**Stored data:**
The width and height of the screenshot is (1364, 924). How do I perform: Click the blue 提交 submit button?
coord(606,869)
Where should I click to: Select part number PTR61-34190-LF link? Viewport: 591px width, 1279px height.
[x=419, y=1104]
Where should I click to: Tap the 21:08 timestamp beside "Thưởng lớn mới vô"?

* * *

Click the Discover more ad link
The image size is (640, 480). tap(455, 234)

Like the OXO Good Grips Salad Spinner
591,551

**Exercise prompt:** Your answer must consist solely of the lines above between the line holding "Where should I click to: Select" and the line holding "Where should I click to: Tap", inclusive, copied exactly.

**Solution to this exercise:**
Where should I click to: Select part number PTR61-34190-LF link? Viewport: 591px width, 1279px height.
[x=419, y=1104]
Where should I click to: Tap the 21:08 timestamp beside "Thưởng lớn mới vô"?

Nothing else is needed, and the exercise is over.